Behind The Scenes: My Silent Wake - Lavender Garden (Official Video)
Mark Broomhead (Creator of the video): I was very honored when I was asked to do a Video for My Silent Wake. I have been playing
about with visuals and music for a while, mostly doing videos for my own band out of necessity,
due to budget restrictions and recording and releasing an album during lockdown.
I am currently studying an MS in creative technologies focussing on the potential application of
software used for video games for creating visual experiences for music, so I initially set out to do
something using Metahumans in a 3D environment. Ian contacted me while I was working on it
and asked if he could send me some photos of his parents to include in the video, when he did
and I saw them I knew this approach wasn’t right for this song, maybe another, we’ll see.
I first met Ian and Simon at a festival sometime around 1990 I think, we were signed to the same
label and became instant friends. They invited me to come and hang out in Halesowen and Ian's
parents invited me into their home no questions asked. Such beautiful, gentle people, with the
patience of saints, they didn’t even ask when I was going to leave. It was the first of many visits
and the reason why seeing the photos had such an impact and changed the approach I took.
We were working to a very tight deadline and Ian was unable to come up so he sent me some
footage at my request, which (sorry Ian) was a little bit ropey quality-wise, portrait and greyscale.
The technical limitations of the footage actually helped me come up with the idea for the video,
from something that would have been very clean and precise to something much more imperfect
and I guess “human” which I hope is a better representation of the narrative of the song.
I wanted to make something that would reflect the era of Ian's childhood to evoke a feeling of
nostalgia and memories, something that would acknowledge the reality of the pain and loss whilst
also exploring the tenderness of a loving relationship. There is a lot in the lyrics to explore, the
fantasy of the girl in the lavender garden, the reality of the girl in the lavender garden, the despair, and the hope.

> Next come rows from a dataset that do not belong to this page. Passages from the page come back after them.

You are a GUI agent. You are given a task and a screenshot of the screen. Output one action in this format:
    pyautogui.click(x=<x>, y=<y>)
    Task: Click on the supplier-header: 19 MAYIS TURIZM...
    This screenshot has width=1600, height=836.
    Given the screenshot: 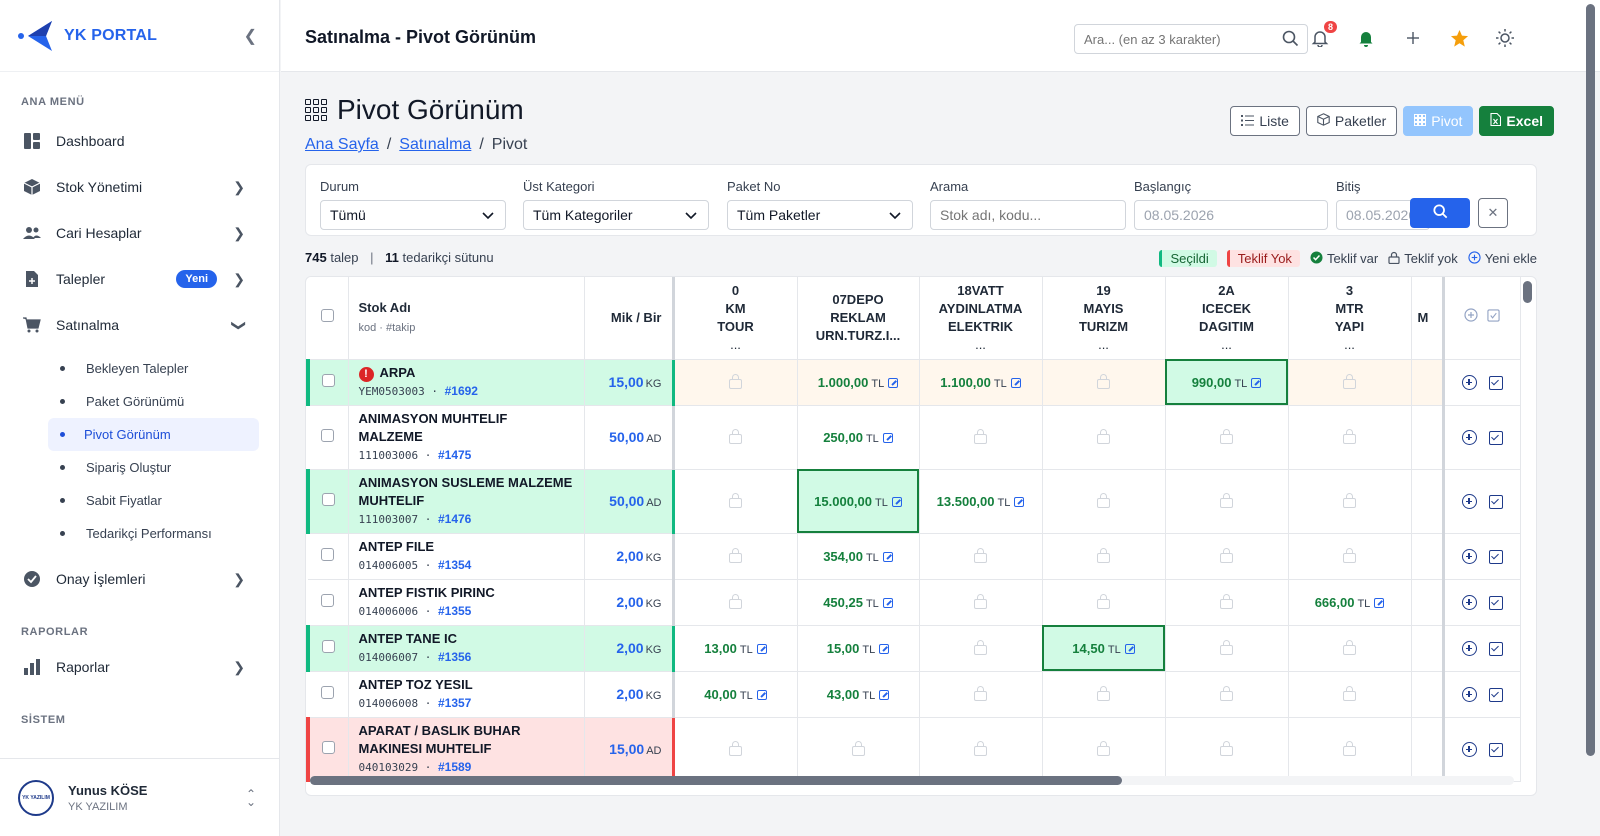 What is the action you would take?
    pyautogui.click(x=1104, y=318)
    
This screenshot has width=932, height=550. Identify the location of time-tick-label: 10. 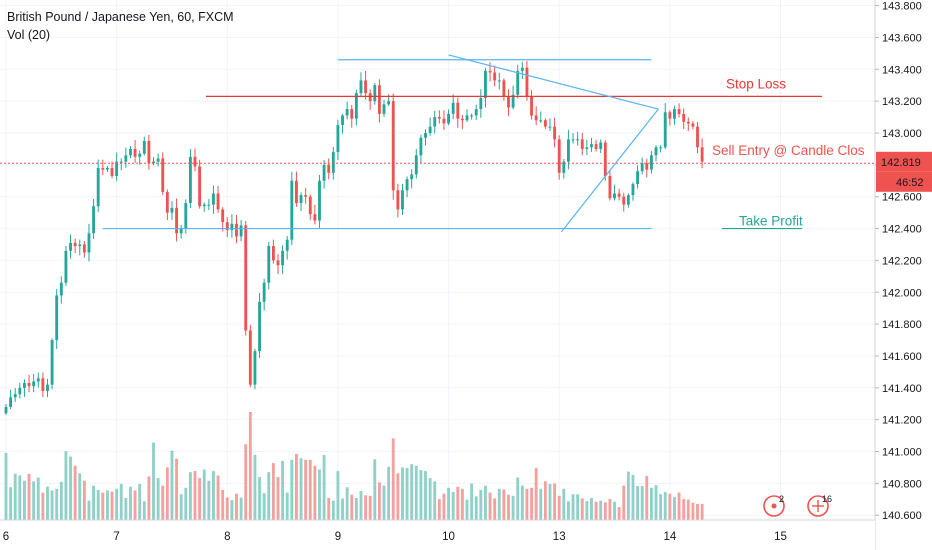
(448, 537).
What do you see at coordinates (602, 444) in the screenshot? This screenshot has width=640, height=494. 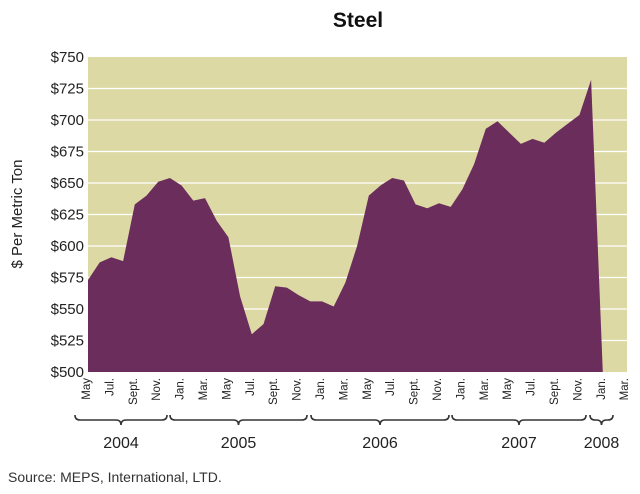 I see `year-label: 2008` at bounding box center [602, 444].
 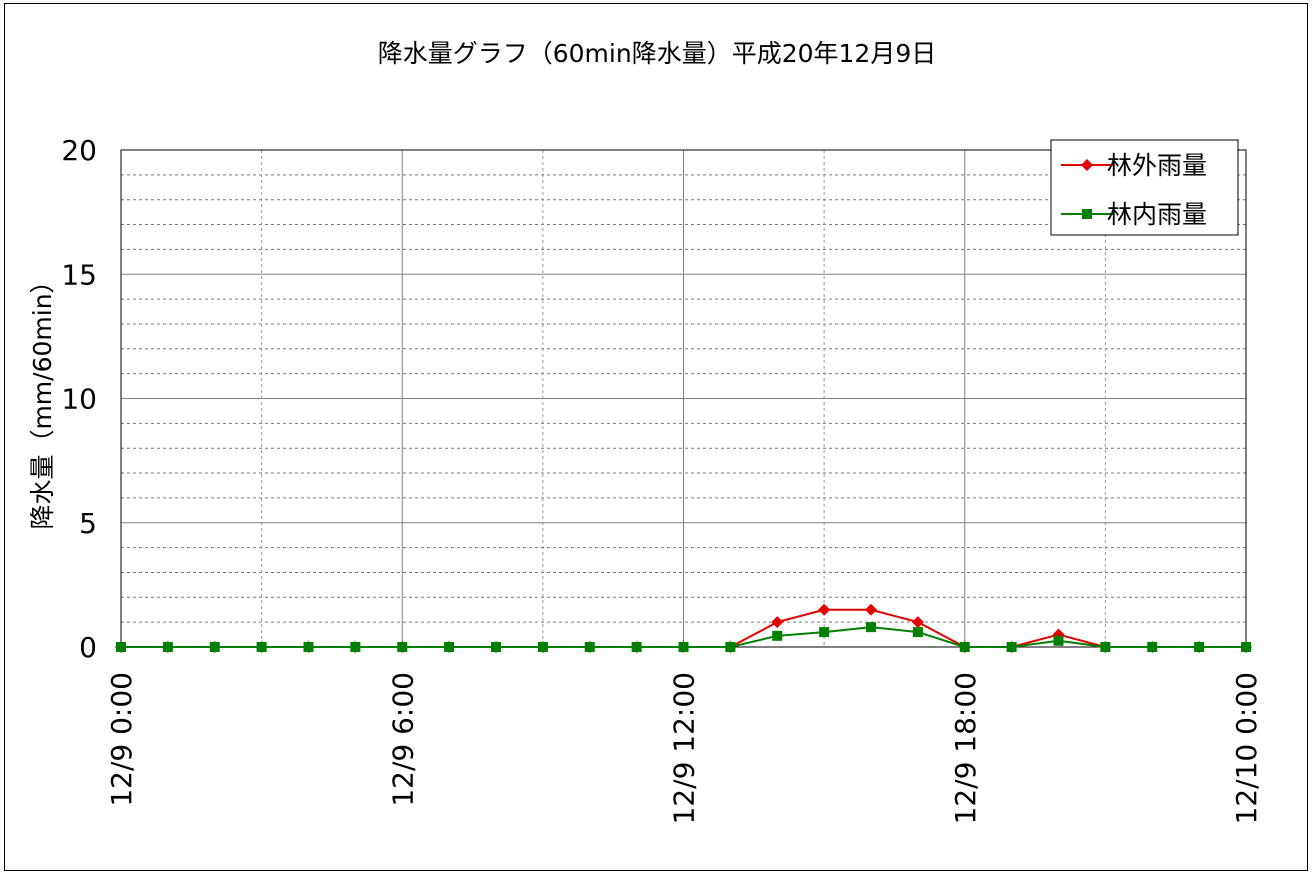 I want to click on x-tick-label: 12/9 6:00, so click(x=402, y=740).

Out of necessity and design the video is not color graded to match, there is grayscale, super-real
color, distortion, crisp focus, and blur, faded and hard light all to try and capture the huge range
of emotions that this song contains.
The use of train tracks throughout the video serves two purposes, firstly a passion for trains was
something shared by Ian's family, but also the movement visually coveys a journey and the
passage of time.
Simon lives in the same village as me so we did our best to rig a green screen setup in my lounge
using what we could find around the house for some of the lighting. We did around six full takes I
think, filmed from two angles, each take lighted differently to be able to reflect as best we could
the different settings I would put him in.
The resulting video is imperfect and chaotic, and breaks most of the rules of professional video
production, but I hope it reflects just a little of the intimate story that Ian is sharing with us, and I
hope Marge and John would have approved.